Вот передо мною живой свидетель истории нашей страны, но дом его памяти пуст, и в окнах темно. Лишь иногда блуждающий огонёк осветит то один уголок, то другой — и всё снова пропадает, уносится от меня в темноту, как станция метро. Увы! Двери уже закрылись и поезд остановить нельзя.

Меня выручили огромные толстые альбомы, в которые хозяин заботливо и скрупулёзно вклеивал все подряд - письма, открытки, фотографии, газетные статьи, документы и телеграммы. Около десятка таких альбомов просмотрела я в тот день. Они, да ещё проблески воспоминаний самого Андрея Александровича позволили мне нанести на бумагу хотя бы контуры этой большой и трудной жизни - пусть на газетной по¬лосе останется его имя, а значит, долго будет жива память о нём. Это - малая часть нашей благодарности человеку, рисковавшему жизнью во имя освобождения нашего города и нашей страны от фашистского ига.

Андрей Александрович родился через четыре месяца после начала первой мировой войны. Впрочем, точной даты его рождения не знает никто. Младенцем попал он в николаевский Старый приют.

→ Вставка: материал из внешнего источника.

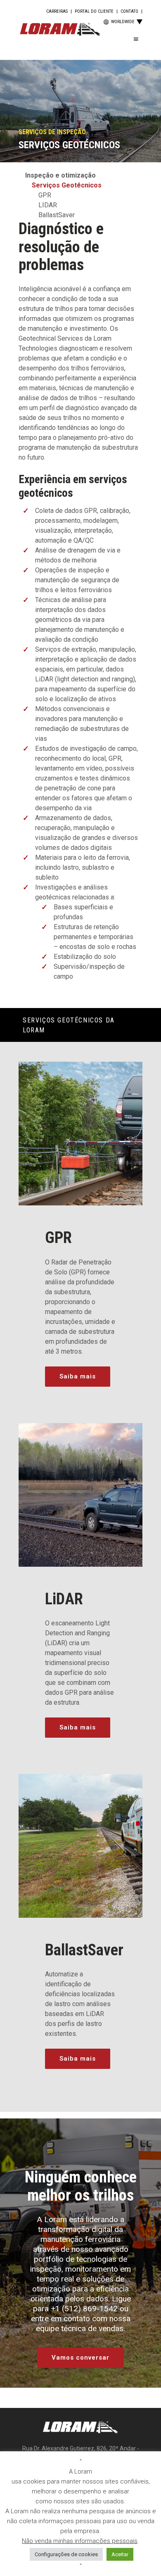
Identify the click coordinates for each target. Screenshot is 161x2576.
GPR (44, 195)
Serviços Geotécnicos (67, 185)
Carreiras (57, 11)
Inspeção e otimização (60, 175)
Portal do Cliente (94, 11)
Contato (129, 11)
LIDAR (47, 205)
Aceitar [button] (119, 2554)
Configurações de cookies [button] (66, 2554)
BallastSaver (56, 215)
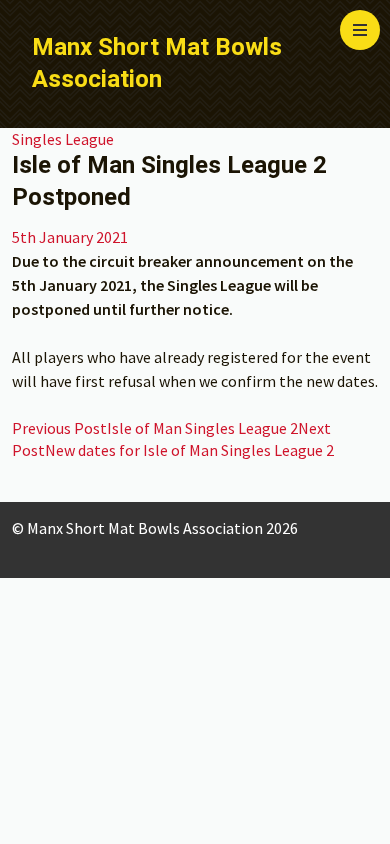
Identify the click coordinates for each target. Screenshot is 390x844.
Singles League (63, 139)
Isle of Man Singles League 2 (155, 428)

Рассказывая об этом, Андрей Александрович каждый раз произносил слово «старый» с особым ударением, придавал ему какое-то определенное значение, и поэтому я предположила что это — название приюта, и написала его с большой буквы.

Четыре года спустя, 29 июня 1918 года, возле города Инза Симбирской губернии была сформирована стрелковая дивизия, которая впоследствии будет носить длинное, как и боевой путь самой дивизии, имя: «Инзенско-Сивашско-Штеттинская ордена Ленина, дважды Краснознаменная ордена Суворова и Трудового Красного Знамени стрелковая дивизия» (о ней - http://www.pobeda1945.su/division/4069).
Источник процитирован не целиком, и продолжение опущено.